Instructions for the task —
Please print nothing but the lines from the one containing "At what coordinates" to the final line below, exactly, and no pictures.

Pixel coordinate grounding data
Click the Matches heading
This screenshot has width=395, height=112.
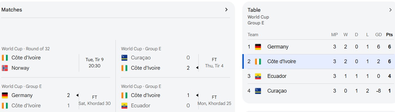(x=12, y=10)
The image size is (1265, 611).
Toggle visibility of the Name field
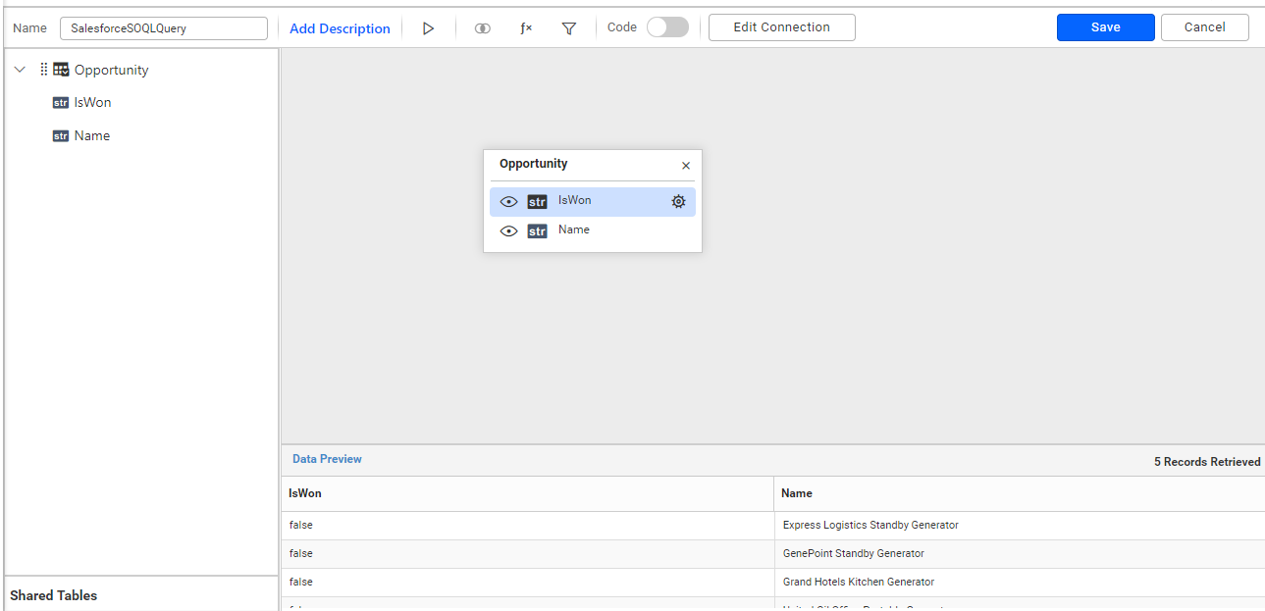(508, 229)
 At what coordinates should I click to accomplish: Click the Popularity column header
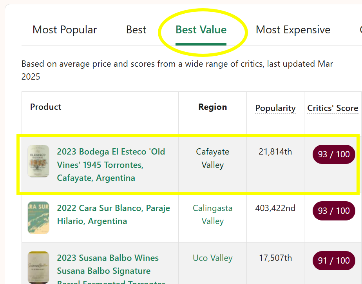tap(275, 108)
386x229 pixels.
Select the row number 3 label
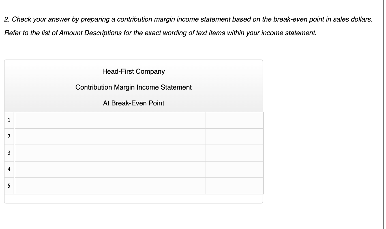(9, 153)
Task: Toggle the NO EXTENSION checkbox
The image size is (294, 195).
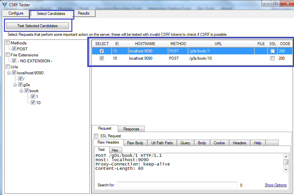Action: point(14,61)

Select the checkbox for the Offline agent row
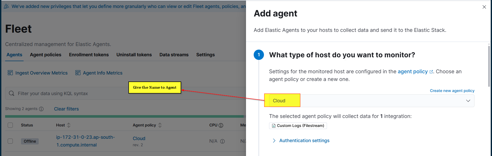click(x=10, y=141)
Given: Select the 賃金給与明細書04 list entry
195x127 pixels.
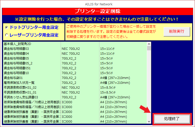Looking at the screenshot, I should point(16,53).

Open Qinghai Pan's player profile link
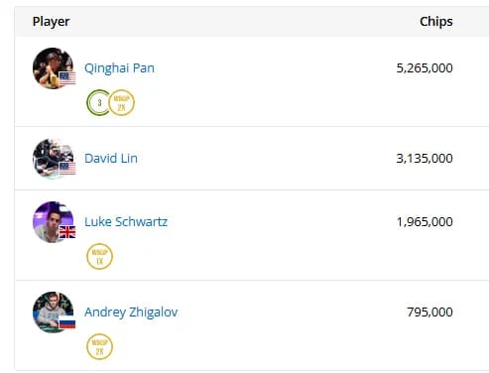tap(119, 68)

Task response —
 At what coordinates should I click to accomplish: Click the Popularity column header
tap(275, 108)
386x229 pixels.
Select the row number 3 label
(9, 153)
Task: Toggle the NO EXTENSION checkbox
The image size is (294, 195).
Action: point(14,61)

Select the checkbox for the Offline agent row
click(x=10, y=141)
Given: Select the 賃金給与明細書04 list entry
195x127 pixels.
Looking at the screenshot, I should point(16,53).

Open Qinghai Pan's player profile link
tap(119, 68)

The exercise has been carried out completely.